Private sector lenders, including ICICI Bank, HDFC Bank and Axis Bank, may soon have the option of turning into fully-owned foreign banks, with the government reconsidering a proposal to allow up to 100% foreign direct investment (FDI) in private sector banks.
The move is likely to be a breather for the struggling banking sector, which has been reeling under the rising weight of bad loans, sources said.
The government currently permits 74% FDI in private banks, with up to 49% allowed under the automatic route. Foreign holdings beyond 49% need to be cleared by the Foreign Investment Promotion Board (FIPB).

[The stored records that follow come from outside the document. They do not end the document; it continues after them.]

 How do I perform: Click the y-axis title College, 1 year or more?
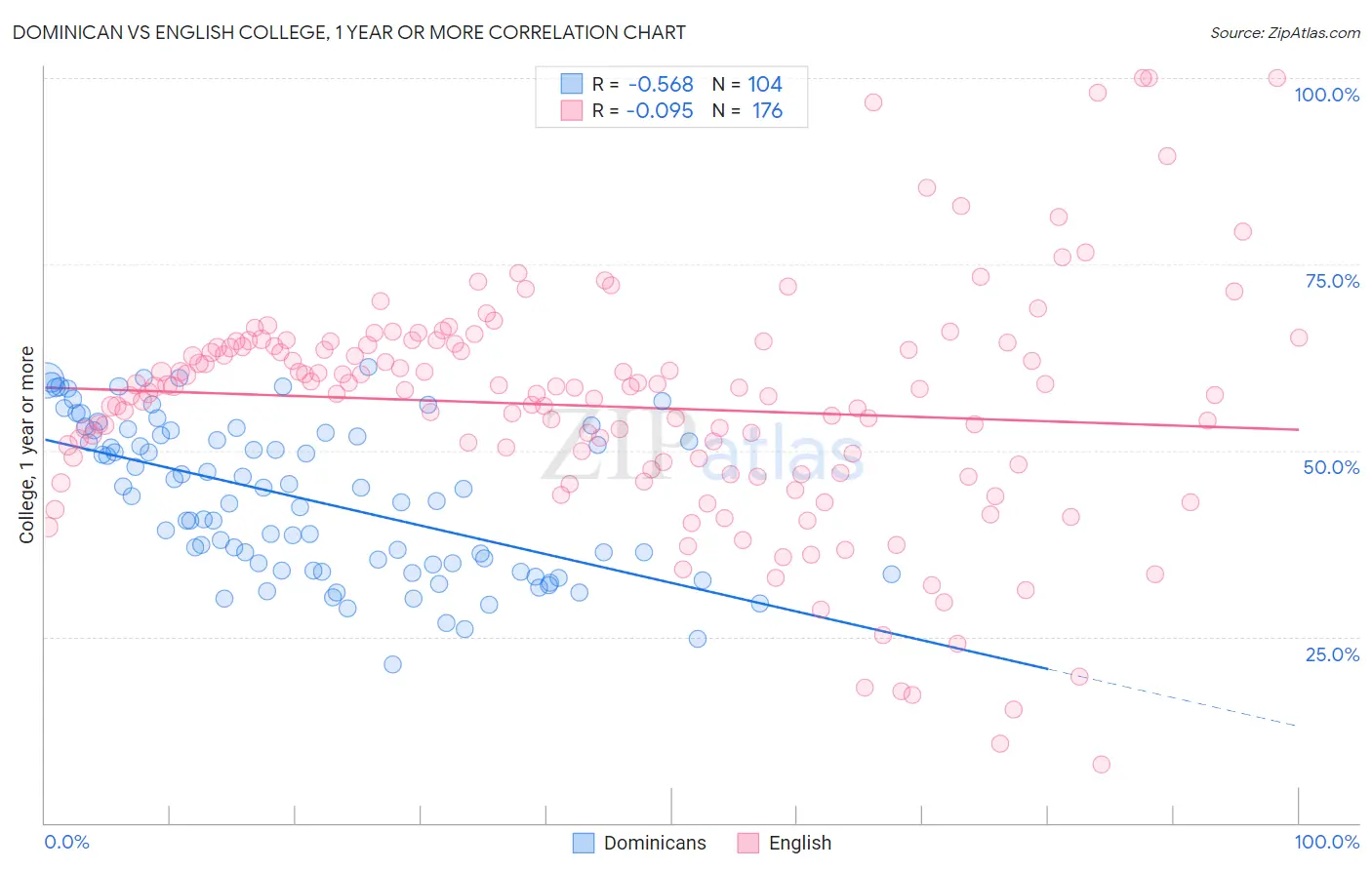click(x=27, y=445)
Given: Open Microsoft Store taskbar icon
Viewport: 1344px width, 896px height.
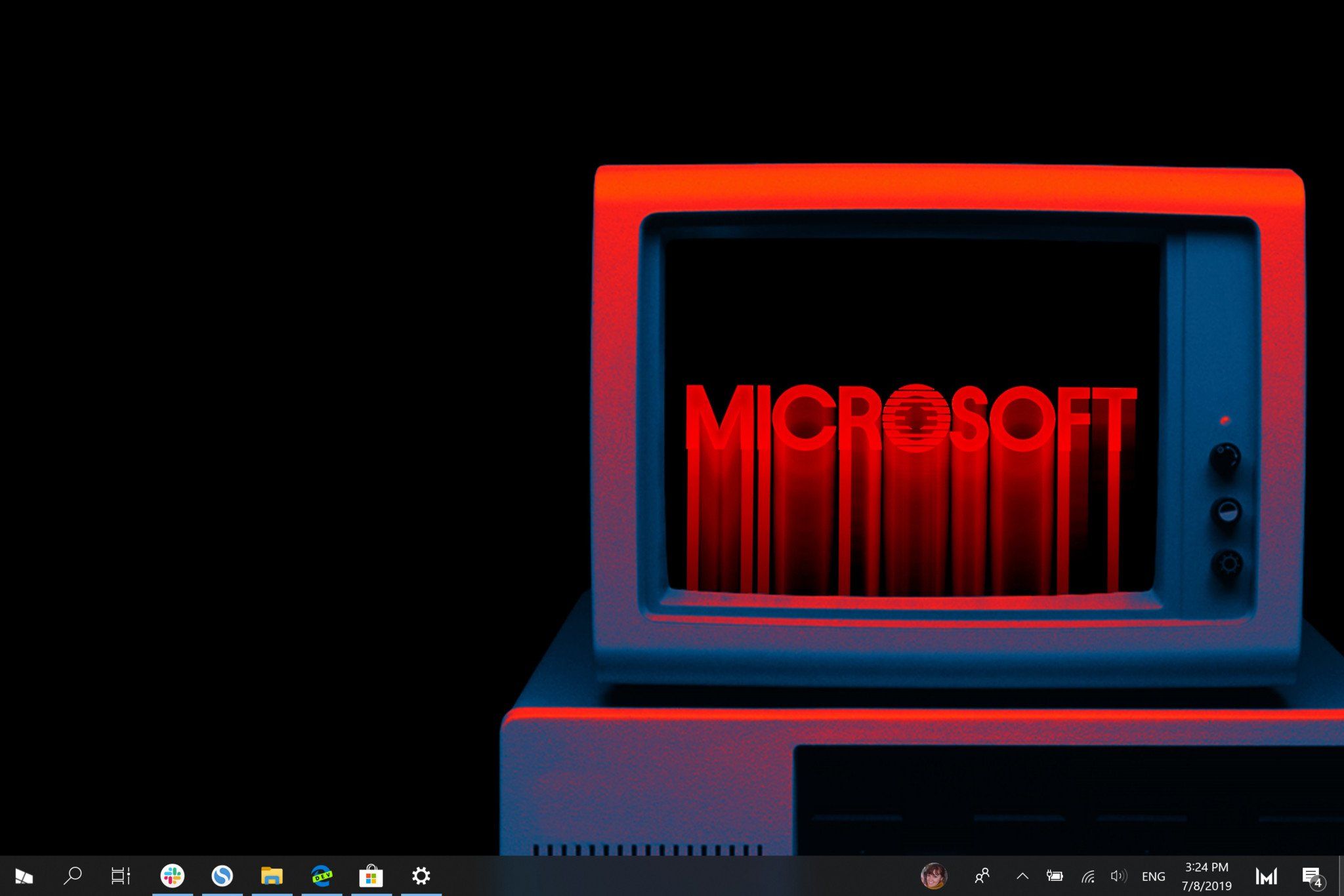Looking at the screenshot, I should 371,876.
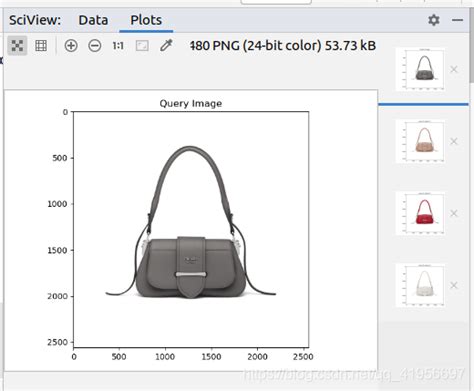This screenshot has width=474, height=391.
Task: Select the Plots tab
Action: (x=146, y=20)
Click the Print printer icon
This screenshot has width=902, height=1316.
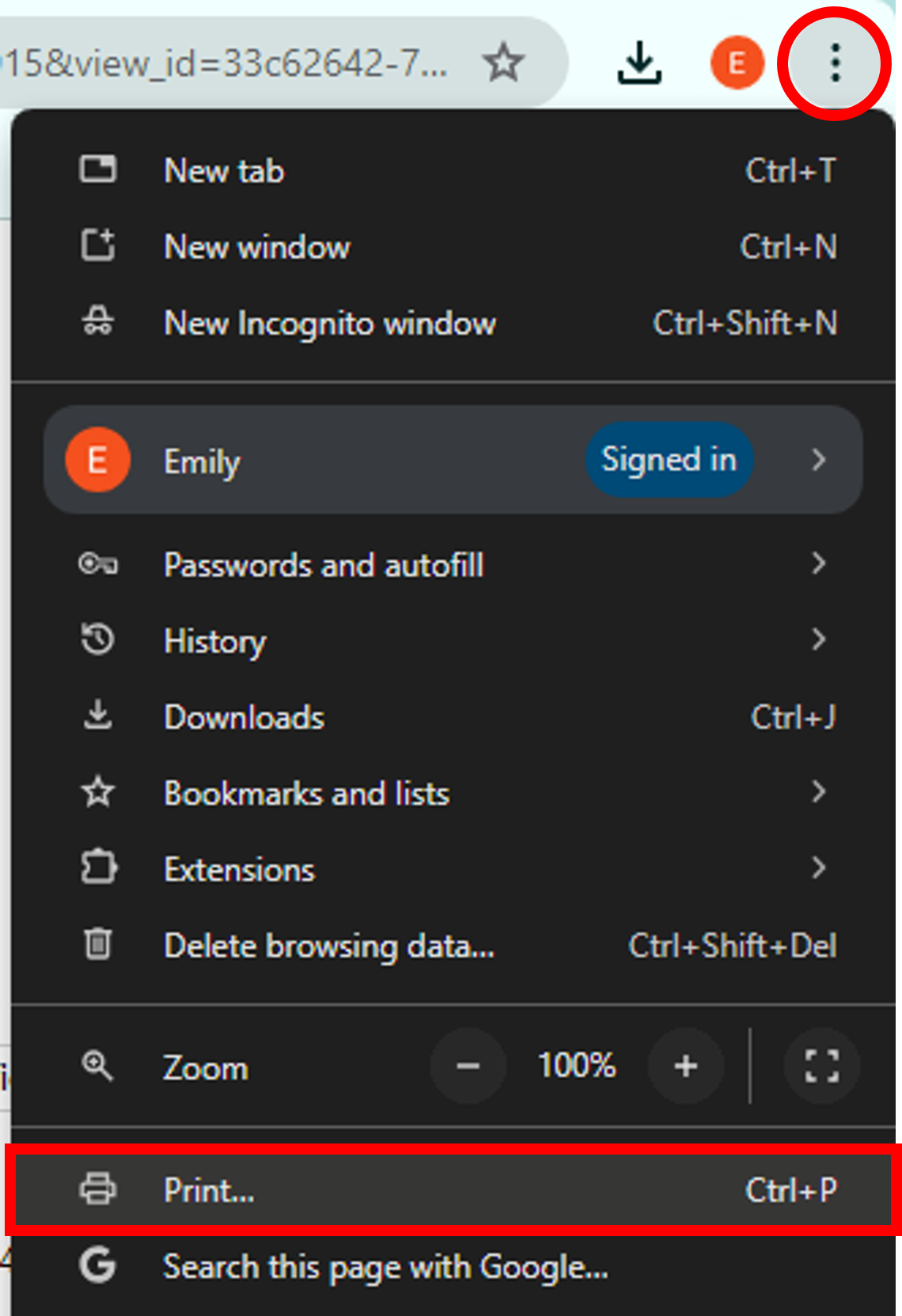click(98, 1189)
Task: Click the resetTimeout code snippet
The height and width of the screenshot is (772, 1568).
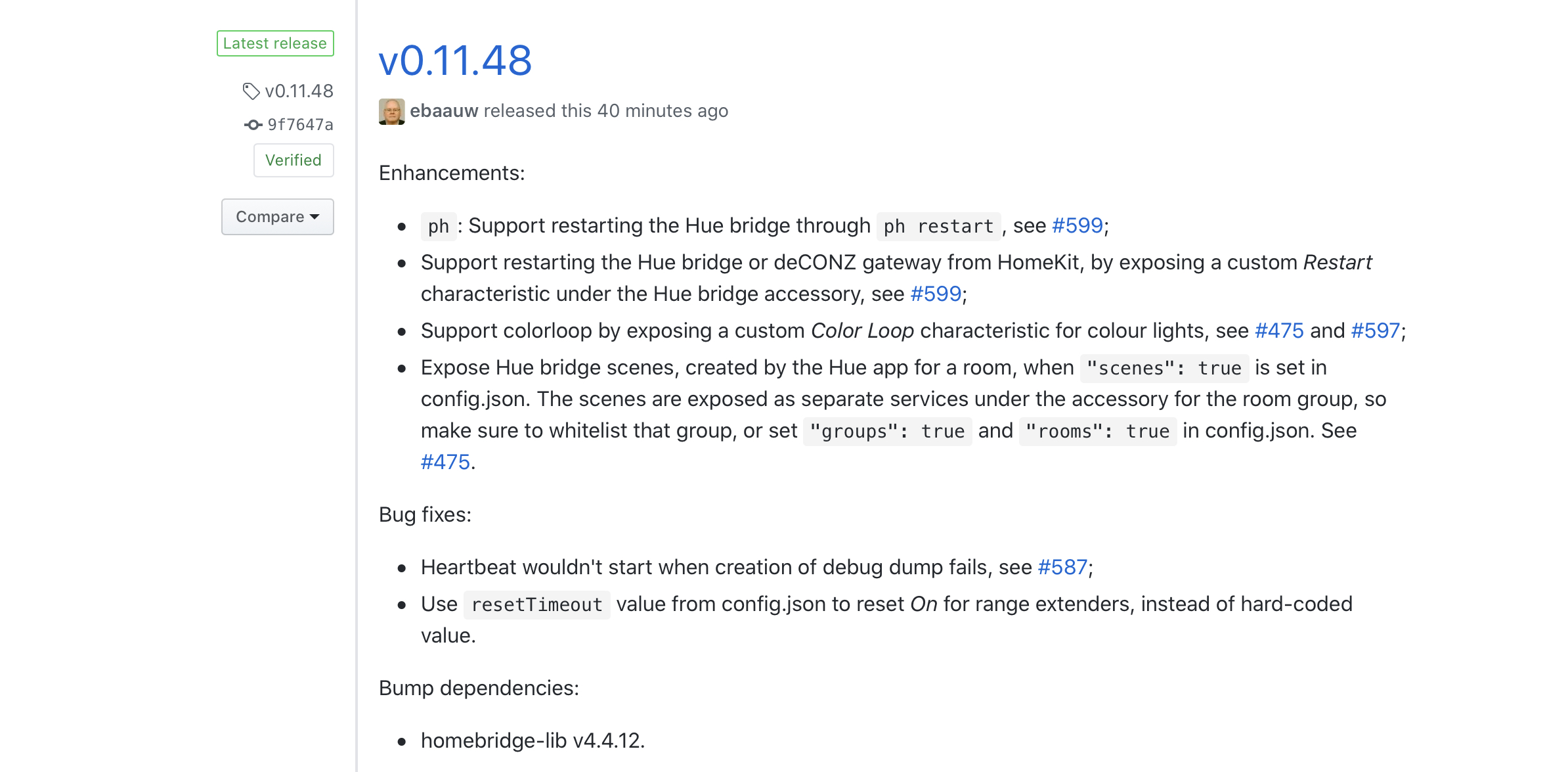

Among the leading private lenders, the foreign holding in Kotak Mahindra Bank is now at 69.8%, in ICICI
Bank at 65.27%, in Axis Bank at 50.6% and in HDFC Bank at 48%. The move to raise the FDI ceiling will help them, as well as the upcoming payments and small finance banks, tap overseas markets to raise their capital base.
The Department of Industrial Policy and Promotion (DIPP) had, last year, moved a proposal to allow 100% FDI in the sector. But the Reserve Bank of India (RBI) turned it down on the ground that banking was a sensitive sector, and significant shareholding by foreign institutional investors (FIIs), who have a tendency to make short-term investments, could enter or exit a stock for a short duration largely to book profits. That would have caused uncertainty for banks and account holders.
In fact, RBI governor Raghuram Rajan has himself expressed reservations against opening up sectors fully to foreign investment. “The most stable form of financing, FDI, has the additional benefit of bringing in technology and methods. But India should not be railroaded into compromising its interests to attract FDI,” Rajan had said last year in a commentary posted on the website of Project Syndicate. “Any signs of growth can attract foreign capital, and if not properly managed, these flows can precipitate a credit and asset price boom and exchange rate overvaluation,” he had said.
But with Rajan’s term expiring in September, and a new governor in office, the Centre is looking for a consensus on the issue, the sources quoted above said.
The government is keen on foreign banks setting up subsidiaries in India. Almost all foreign banks operating in India, including Citibank and HSBC, operate as branches. In 2012-13, RBI came up with a proposal to allow these banks to operate as subsidiaries, but banks have been reluctant to create subsidiaries because of the extra capital they will need to set aside. Abolishing the 74% FDI limit will also help the government achieve this.
Private banks also want a higher ceiling, sources added.
Experts see the move as positive for the banking industry.
“The proposal is good for the sector but the government has to build in safeguards and riders so that the economic interest of the country is protected,” said Naresh Makhi Jani, head of financial services, KPMG India.